Texto de leitura:
Um jovem matou o avô para herdar seus bens. Seu nome estava escrito no
testamento do avô. Que fazer, se nenhuma lei proíbe a transmissão da herança,
em casos como esse? Em 1889 um tribunal de Nova York precisou responder a essa
questão. Se a lei fosse interpretada literalmente, admitiu a corte, seria
preciso entregar os bens ao assassino.
Mas a decisão do caso, conhecido como
Riggs v. Palmer, foi outra. Segundo a sentença, “todas as leis, assim como
todos os contratos, têm de ser controlados em sua operação e em seus efeitos
por máximas gerais e fundamentais do direito comum”. Em seguida: “A ninguém
será permitido lucrar com a própria fraude, tirar vantagem de seu malfeito,
reclamar direito com base na própria iniquidade ou adquirir propriedade por seu
crime”. Ronald Dworkin, um dos grandes nomes contemporâneos da Filosofia do
Direito, cita esse caso num dos ensaios incluídos no livro Taking Rights
Seriously, de 1976, num esforço para esclarecer a diferença entre regra e
princípio.
As noções de regras primárias e secundárias, estabelecidas pelo
britânico Herbert L. A. Hart, permitiam incluir num amplo conceito de lei tanto
a norma penal (caso mais óbvio da velha concepção de lei como comando) quanto a
norma de procedimento (definidora, por exemplo, das condições de validade de um
testamento ou mesmo do ritual e do alcance da função legislativa). Nem toda lei
corresponde a comando, em sentido próprio, ou estabelece penas para certos
comportamentos. A própria norma de reconhecimento (uma regra secundária), vinculada
ao conceito de validade, escapa da velha e venerada noção positivista da lei
como comando emitido por um ente soberano dotado de poder repressor.
Dworkin reconhece a importância dos conceitos de regra primária e
secundária e sua utilidade para o esclarecimento da noção de lei. Mas o avanço
conseguido com a introdução dessas noções, segundo ele, foi insuficiente. É
preciso, argumentou, mais que isso para dar conta do significado e da operação
do sistema legal. Esse algo mais, a ideia de princípio, é essencial para
entender a decisão do caso Riggs v. Palmer e de outros também complexos.

Tarefa curta A: Repita o trecho do texto sobre o caso Riggs v. Palmer que começa em "Dworkin reconhece a" e termina em "outros também complexos.".
Tarefa curta B: Escreva o que vem em seguida no texto sobre o caso Riggs v. Palmer, continuando a partir da última frase.
As entradas são um material à parte, independente do texto sobre o caso Riggs v. Palmer.

Entradas fornecidas:
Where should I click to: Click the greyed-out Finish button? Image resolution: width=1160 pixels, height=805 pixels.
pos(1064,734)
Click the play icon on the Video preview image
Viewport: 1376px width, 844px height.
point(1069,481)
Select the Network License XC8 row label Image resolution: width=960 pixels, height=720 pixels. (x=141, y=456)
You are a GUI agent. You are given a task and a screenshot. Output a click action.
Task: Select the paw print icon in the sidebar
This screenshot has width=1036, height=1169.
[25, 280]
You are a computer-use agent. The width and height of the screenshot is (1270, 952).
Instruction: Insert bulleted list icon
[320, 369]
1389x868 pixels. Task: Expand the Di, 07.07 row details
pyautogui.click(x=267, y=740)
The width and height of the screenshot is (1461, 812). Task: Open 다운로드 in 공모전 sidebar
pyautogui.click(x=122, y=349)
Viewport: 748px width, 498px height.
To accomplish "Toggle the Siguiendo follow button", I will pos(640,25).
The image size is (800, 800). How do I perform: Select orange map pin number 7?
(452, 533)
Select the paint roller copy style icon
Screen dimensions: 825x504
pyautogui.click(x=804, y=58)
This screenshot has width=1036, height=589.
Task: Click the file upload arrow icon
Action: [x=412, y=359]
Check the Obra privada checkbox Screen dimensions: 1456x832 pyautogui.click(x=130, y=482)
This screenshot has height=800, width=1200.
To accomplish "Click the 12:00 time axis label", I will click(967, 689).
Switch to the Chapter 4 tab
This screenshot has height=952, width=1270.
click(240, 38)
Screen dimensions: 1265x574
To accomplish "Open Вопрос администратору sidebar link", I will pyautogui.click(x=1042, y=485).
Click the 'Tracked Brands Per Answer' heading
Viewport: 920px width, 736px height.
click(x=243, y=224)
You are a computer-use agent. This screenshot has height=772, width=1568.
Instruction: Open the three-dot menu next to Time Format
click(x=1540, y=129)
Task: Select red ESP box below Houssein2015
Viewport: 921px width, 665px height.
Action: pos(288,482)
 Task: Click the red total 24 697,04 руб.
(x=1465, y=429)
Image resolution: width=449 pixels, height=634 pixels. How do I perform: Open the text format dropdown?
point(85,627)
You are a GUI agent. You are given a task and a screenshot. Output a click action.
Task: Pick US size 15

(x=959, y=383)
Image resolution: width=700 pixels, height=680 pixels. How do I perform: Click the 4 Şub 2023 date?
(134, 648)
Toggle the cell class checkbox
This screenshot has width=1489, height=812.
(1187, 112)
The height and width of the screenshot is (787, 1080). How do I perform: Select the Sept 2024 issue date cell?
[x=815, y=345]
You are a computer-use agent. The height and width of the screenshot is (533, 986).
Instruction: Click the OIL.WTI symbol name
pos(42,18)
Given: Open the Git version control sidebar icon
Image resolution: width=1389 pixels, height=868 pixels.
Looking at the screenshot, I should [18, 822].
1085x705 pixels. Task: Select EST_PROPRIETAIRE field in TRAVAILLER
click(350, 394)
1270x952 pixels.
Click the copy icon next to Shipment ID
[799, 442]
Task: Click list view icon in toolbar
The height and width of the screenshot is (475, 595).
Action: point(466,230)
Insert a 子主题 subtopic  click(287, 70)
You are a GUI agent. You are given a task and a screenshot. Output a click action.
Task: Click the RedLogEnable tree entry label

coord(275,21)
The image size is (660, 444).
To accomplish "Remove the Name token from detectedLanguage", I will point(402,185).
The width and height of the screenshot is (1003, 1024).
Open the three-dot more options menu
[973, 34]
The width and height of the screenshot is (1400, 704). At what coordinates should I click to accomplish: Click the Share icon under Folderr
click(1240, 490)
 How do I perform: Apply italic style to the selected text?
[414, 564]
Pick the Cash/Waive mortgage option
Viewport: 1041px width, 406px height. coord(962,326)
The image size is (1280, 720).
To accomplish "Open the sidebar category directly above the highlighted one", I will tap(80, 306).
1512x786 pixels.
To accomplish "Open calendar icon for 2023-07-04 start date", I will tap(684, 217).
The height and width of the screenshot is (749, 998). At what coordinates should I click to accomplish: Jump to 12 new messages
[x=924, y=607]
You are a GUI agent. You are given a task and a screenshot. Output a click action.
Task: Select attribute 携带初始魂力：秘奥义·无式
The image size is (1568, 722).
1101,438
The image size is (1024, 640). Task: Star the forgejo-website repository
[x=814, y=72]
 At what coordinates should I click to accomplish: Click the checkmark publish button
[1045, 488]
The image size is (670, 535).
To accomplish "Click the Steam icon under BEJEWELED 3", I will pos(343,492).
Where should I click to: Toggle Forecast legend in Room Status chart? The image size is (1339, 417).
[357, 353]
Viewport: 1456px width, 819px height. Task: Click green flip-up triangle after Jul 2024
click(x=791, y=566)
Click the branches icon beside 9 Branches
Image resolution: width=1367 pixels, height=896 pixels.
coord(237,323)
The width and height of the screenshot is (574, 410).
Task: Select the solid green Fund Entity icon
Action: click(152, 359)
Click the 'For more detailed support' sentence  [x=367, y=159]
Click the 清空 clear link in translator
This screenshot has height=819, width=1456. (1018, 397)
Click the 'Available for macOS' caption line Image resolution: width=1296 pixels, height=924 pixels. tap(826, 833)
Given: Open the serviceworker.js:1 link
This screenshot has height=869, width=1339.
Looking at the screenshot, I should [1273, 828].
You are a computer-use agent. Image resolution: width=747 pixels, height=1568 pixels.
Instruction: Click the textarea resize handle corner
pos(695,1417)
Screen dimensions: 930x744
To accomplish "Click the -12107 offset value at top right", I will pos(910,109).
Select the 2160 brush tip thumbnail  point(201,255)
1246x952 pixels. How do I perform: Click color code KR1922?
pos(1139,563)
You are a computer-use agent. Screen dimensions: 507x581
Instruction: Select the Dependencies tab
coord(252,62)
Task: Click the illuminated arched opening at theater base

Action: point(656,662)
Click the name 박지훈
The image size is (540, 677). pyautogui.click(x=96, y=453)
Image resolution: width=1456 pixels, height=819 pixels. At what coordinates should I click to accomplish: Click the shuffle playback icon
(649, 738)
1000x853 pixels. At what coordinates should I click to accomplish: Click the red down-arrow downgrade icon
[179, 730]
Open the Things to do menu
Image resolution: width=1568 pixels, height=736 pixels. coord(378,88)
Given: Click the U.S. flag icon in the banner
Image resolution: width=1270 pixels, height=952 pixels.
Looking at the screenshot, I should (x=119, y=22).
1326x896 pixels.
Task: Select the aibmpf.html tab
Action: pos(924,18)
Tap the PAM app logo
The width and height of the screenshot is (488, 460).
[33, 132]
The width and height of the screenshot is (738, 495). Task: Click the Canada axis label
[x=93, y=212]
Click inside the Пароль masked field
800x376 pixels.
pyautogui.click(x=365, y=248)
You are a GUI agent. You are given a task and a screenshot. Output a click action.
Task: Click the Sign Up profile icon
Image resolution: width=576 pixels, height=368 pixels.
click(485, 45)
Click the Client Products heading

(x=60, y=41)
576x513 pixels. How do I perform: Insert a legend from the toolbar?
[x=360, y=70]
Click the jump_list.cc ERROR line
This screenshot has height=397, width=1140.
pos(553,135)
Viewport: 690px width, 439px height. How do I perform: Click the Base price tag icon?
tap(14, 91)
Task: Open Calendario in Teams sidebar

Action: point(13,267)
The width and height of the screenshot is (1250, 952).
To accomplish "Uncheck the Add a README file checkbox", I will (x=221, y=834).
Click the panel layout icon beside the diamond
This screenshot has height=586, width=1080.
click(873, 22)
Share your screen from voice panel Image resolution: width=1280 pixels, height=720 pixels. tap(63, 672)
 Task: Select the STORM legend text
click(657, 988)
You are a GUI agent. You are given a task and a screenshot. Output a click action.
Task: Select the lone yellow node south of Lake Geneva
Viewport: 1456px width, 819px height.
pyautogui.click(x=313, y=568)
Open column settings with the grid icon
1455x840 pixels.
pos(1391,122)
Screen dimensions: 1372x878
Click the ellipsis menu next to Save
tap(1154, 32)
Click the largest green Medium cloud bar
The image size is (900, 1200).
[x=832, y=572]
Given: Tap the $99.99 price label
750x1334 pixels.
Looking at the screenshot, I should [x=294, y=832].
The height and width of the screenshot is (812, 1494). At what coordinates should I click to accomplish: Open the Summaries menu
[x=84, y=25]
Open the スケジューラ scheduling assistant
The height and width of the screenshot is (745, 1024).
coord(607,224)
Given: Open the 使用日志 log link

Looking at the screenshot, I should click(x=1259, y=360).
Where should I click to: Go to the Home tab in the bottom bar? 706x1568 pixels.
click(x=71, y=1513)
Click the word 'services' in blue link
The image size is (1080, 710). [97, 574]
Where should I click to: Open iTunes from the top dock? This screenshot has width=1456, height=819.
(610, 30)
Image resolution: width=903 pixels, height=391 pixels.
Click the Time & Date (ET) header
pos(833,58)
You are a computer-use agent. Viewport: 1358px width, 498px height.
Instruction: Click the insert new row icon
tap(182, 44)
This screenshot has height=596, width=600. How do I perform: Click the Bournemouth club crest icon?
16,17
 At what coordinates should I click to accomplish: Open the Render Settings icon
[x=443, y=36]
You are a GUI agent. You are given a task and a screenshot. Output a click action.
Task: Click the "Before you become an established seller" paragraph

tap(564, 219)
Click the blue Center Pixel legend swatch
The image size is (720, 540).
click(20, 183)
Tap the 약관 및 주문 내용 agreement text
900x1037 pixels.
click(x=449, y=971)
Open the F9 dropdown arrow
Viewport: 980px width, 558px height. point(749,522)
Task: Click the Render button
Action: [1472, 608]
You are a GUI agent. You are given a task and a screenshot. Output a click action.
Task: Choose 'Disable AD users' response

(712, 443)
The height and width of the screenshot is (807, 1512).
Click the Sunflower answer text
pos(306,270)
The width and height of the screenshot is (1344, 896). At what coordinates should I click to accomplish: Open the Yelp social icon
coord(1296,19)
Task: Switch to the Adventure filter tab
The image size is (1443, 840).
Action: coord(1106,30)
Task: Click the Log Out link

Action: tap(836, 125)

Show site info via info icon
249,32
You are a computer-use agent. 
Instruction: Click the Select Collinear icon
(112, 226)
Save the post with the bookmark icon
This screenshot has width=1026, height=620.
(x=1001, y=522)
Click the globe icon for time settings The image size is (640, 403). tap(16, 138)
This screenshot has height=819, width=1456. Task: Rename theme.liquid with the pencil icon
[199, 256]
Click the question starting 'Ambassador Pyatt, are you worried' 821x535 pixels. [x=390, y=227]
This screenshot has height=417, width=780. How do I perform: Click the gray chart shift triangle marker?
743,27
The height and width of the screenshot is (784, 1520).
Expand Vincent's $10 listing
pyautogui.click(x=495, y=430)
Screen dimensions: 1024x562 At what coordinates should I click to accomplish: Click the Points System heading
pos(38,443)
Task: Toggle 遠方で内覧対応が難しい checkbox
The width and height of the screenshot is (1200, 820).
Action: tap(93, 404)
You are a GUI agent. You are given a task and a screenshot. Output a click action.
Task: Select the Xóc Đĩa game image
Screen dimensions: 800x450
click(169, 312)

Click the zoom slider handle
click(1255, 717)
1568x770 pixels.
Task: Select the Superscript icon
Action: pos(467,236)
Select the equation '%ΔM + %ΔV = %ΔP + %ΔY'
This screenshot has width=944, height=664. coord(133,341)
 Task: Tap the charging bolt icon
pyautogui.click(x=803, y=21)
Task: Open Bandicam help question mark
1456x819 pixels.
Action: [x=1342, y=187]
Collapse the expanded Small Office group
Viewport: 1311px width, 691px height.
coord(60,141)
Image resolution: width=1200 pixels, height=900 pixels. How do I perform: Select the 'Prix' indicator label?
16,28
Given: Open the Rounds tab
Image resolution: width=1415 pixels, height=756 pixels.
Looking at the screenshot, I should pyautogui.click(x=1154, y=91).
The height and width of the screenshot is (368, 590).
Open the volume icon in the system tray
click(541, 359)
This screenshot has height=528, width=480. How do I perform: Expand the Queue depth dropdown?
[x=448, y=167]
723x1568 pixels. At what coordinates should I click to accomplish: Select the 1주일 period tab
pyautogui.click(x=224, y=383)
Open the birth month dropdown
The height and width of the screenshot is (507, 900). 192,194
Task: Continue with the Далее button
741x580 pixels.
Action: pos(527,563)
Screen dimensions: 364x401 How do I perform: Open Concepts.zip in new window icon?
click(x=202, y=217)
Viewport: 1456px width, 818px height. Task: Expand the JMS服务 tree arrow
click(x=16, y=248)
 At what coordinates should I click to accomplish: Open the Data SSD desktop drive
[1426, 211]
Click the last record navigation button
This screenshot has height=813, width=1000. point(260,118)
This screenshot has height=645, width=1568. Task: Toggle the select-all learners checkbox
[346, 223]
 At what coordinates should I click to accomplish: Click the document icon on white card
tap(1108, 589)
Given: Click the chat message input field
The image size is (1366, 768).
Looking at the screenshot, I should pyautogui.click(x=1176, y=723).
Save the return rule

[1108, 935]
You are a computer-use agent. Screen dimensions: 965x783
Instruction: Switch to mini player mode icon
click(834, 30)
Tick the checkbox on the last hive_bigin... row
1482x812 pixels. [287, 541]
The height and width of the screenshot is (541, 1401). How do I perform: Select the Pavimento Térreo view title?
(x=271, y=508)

Resposta esperada A:
Dworkin reconhece a importância dos conceitos de regra primária e
secundária e sua utilidade para o esclarecimento da noção de lei. Mas o avanço
conseguido com a introdução dessas noções, segundo ele, foi insuficiente. É
preciso, argumentou, mais que isso para dar conta do significado e da operação
do sistema legal. Esse algo mais, a ideia de princípio, é essencial para
entender a decisão do caso Riggs v. Palmer e de outros também complexos.

Resposta esperada B:
Dworkin vai além e defende a consideração do princípio como parte do sistema de
leis.
Passando ao problema brasileiro: qual teria sido o efeito se o princípio
adotado no caso do neto assassino fosse aplicado, preliminarmente, ao processo
de impedimento da presidente Dilma Rousseff? Uma limitação importante foi
aceita logo no começo das discussões. Para evitar uma provável contestação na
Justiça o relator do processo na comissão especial, deputado Jovair Arantes,
limitou o debate aos atos cometidos no segundo mandato, a partir, portanto, de
1.º de janeiro de 2015. Na prática, ele aceitou uma interpretação quase literal
– mesmo este detalhe é discutível – do parágrafo 4.º do artigo 86 da
Constituição: “O presidente da República, na vigência do seu mandato, não pode
ser responsabilizado por atos estranhos ao exercício de suas funções”.
“Mandato”, nesse caso, tem sido entendido como o atual.
Admitido esse
ponto, livra-se o presidente, ou a presidente, em caso de reeleição, de
responder por crimes de responsabilidade cometidos no período anterior. Os
defensores da presidente Dilma Rousseff têm dado muita importância a esse ponto
e isso é compreensível. Essa interpretação é muito favorável à acusada, embora
as pedaladas de 2014 tenham obviamente continuado em 2015. Afinal, a liquidação
dos desembolsos devidos a instituições federais só se completou no fim do ano
passado.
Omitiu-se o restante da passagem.